And so as I brought you to this site I directed your attention to the passage when Dinah—Jacob’s only daughter was raped and her two brothers avenged her.
And now you can see that this is a passage that equates to your impulsive way of following My instructions at the cost of your own reputation because such ways do not meet the approval of mankind.
Thus, My child, what the writer of the following paragraph states is exactly the meaning that I am conveying to you at this moment of time.
As Shimon and Levi replied to Jacob, the situation that prompted their action did not allow them the luxury of rational consideration of its consequences.
The integrity of Israel was at stake, and the brothers of Dinah could give no thought to their own person—not to the jeopardy of their physical lives, nor to the jeopardy of their spiritual selves by the violence and impropriety of their deed. In the end, their instinctive reaction, coming from the deepest place in their souls—deeper than reason, deeper than all self-consideration—was validated; G-d condoned their deed and came to their assistance.

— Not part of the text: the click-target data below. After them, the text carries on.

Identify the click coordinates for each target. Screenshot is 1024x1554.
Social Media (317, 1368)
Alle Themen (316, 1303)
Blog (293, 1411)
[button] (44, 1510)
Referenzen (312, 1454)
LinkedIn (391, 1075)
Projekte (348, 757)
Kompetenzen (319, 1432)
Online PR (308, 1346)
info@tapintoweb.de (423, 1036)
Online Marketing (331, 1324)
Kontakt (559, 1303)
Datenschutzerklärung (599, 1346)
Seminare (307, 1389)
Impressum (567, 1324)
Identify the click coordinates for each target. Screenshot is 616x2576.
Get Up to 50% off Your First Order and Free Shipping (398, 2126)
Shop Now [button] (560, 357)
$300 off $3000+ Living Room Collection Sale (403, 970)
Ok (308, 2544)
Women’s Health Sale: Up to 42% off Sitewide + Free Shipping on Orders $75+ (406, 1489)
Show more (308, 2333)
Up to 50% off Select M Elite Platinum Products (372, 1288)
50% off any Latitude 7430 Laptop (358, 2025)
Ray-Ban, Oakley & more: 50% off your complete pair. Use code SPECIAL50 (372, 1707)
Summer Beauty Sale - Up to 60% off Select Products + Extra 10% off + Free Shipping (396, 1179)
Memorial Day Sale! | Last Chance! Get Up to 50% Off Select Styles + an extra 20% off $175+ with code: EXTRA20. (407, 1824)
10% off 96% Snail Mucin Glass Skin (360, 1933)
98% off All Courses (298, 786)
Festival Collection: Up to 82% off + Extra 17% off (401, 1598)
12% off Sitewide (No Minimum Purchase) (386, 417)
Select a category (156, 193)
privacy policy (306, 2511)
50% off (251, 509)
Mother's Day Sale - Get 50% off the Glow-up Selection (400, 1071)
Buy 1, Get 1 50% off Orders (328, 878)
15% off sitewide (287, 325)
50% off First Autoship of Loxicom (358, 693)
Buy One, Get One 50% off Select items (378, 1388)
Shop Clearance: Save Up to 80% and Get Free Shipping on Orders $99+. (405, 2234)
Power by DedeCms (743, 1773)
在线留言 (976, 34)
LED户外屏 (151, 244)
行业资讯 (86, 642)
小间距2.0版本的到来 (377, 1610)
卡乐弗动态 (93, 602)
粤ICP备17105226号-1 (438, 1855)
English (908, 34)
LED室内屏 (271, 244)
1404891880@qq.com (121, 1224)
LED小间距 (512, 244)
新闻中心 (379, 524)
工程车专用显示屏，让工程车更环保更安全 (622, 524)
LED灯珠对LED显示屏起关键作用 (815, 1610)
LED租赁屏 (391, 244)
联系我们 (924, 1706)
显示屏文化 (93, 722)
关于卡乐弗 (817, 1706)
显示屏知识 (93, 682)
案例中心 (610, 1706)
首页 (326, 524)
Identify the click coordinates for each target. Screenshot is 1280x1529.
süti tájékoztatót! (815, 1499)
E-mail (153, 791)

This is the message that the Torah wishes to convey when establishing the age of reason and the obligation of mitzvot. Rare is the person who is called upon to act as did Shimon and Levi. This is not the norm; indeed, the norm forbids it. But the essence of their deed should permeate our rational lives. Our every mitzvah should be saturated with the self-sacrifice and depth of commitment that motivated the brothers of Dinah.
Ha! Ha! HalleluYah! The ‘bipolar’ label that the world saddled on me was nothing else but a hoax to keep me from doing what the world considers ‘insane’ but, in the eyes of my Father the insanity of my behavior was only to subdue one of His chosen vessels!